L’EPSO a plusieurs rôles. Premièrement, il coordonne et participe à des activités de recherche (public-privé) entre ses membres comme, par exemple, le Projet CHIC. Ce dernier, doté de 7,3 millions d’euros (dans le cadre d’un appel à projet de Horizon 2020) s’intéresse au développement de chicorées génétiquement modifiées [11]. Deuxièmement, l’EPSO organise des rencontres entre chercheurs et responsables politiques. CEO nous a appris que trois réunions ont ainsi eu lieu en 2019 et 2020 [12] afin d’« échanger des points de vue sur la situation actuelle de l’édition du génome en Europe et les prochaines étapes possibles pour permettre à l’Europe de mieux faire face au changement climatique, d’atteindre la sécurité alimentaire et nutritionnelle et d’établir une agriculture durable en Europe et dans le monde ». Ces discussions informelles se sont prolongées par la mise en place d’une mailing-list pour qu’EPSO puisse communiquer avec des responsables politiques et leur apporter une information utile. On lit ainsi dans les documents : « l’EPSO soutient une révision scientifique de la législation européenne actuelle établissant une évaluation des risques plus proportionnelle et basée sur les produits. L’EPSO souhaite également contribuer au débat sociétal sur l’édition du génome et communiquer de manière factuelle et accessible sur les sciences végétales innovantes et leur rôle sociétal » [13]. À noter que cette obligation de résultats et non de moyens, qui se rapproche des législations anglosaxones (dont États-Unis et Canada), est celle proposée au final dans l’étude de la Commission sur les nouvelles techniques. Troisièmement, l’EPSO et un des lobbys de l’industrie, EuropaBio, ont conjointement mis en place la plateforme technologique européenne (PTE) « Plantes pour le futur« [14] qui vise notamment à « aider à définir l’agenda de recherche de l’UE dans différents domaines ». Concrètement, PTE permet à quelques entreprises d’influencer l’agenda de recherche de l’UE en leur faveur, et de profiter ensuite des financements publics disponibles. On retrouve parmi les membres de cette plateforme Bayer, BASF, Vilmorin, Syngenta, Nestlé, Copa-Cogeca, etc.
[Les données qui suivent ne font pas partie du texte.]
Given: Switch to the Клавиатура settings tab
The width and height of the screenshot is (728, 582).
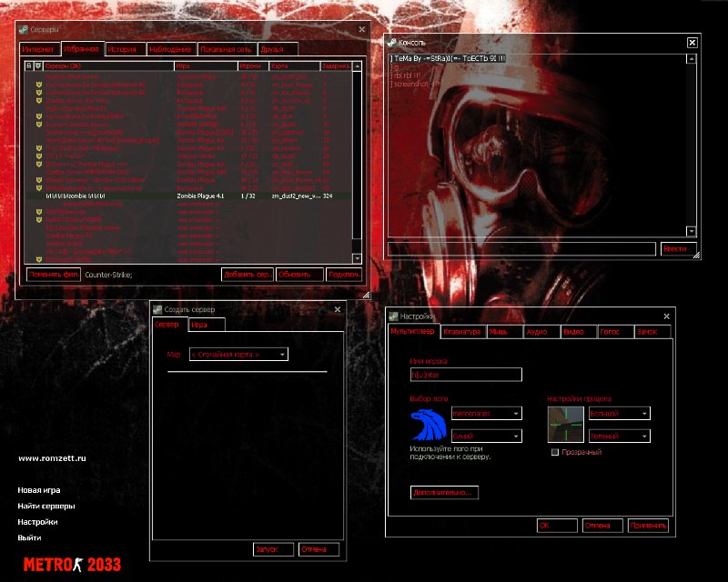Looking at the screenshot, I should pos(461,333).
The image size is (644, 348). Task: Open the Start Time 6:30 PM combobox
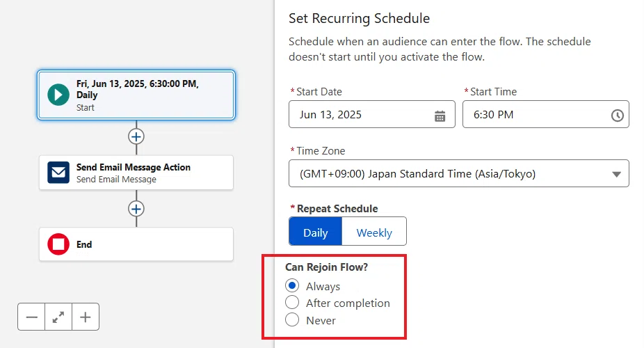(x=545, y=114)
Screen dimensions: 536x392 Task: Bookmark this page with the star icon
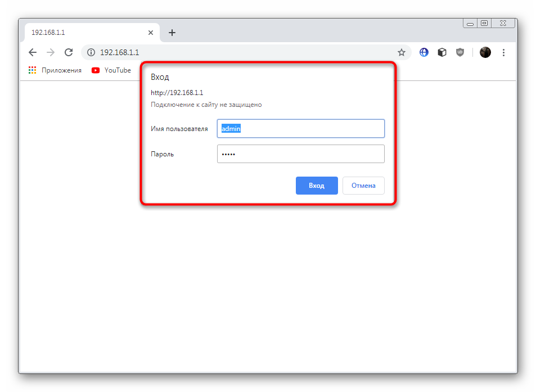[402, 52]
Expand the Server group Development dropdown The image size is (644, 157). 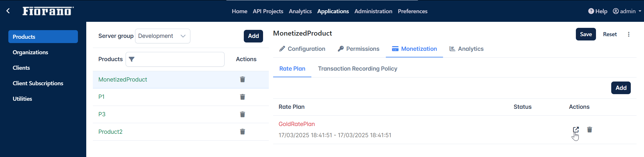(162, 36)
Les thèmes récurrents des lobbyistes
Les trois axes de la communication des lobbyistes auprès de la Commission pour l’inciter à changer le cadre réglementaire sont : i) Les nouveaux OGM sont des outils formidables pour produire des variétés résilientes dans le cadre du changement climatique, et permettent de réduire l’usage des pesticides chimiques ; ii) si l’UE continue d’encadrer trop strictement les nouveaux OGM, l’économie (dont les PME) et la recherche européennes seront à la traîne du reste du monde ; et iii) il est impossible d’encadrer les nouveaux OGM étant donné qu’il est impossible de distinguer entre mutation naturelle et mutation induite. Cette rhétorique se retrouve dans de très nombreux échanges, déclarations ou notes que la Commission a reçus.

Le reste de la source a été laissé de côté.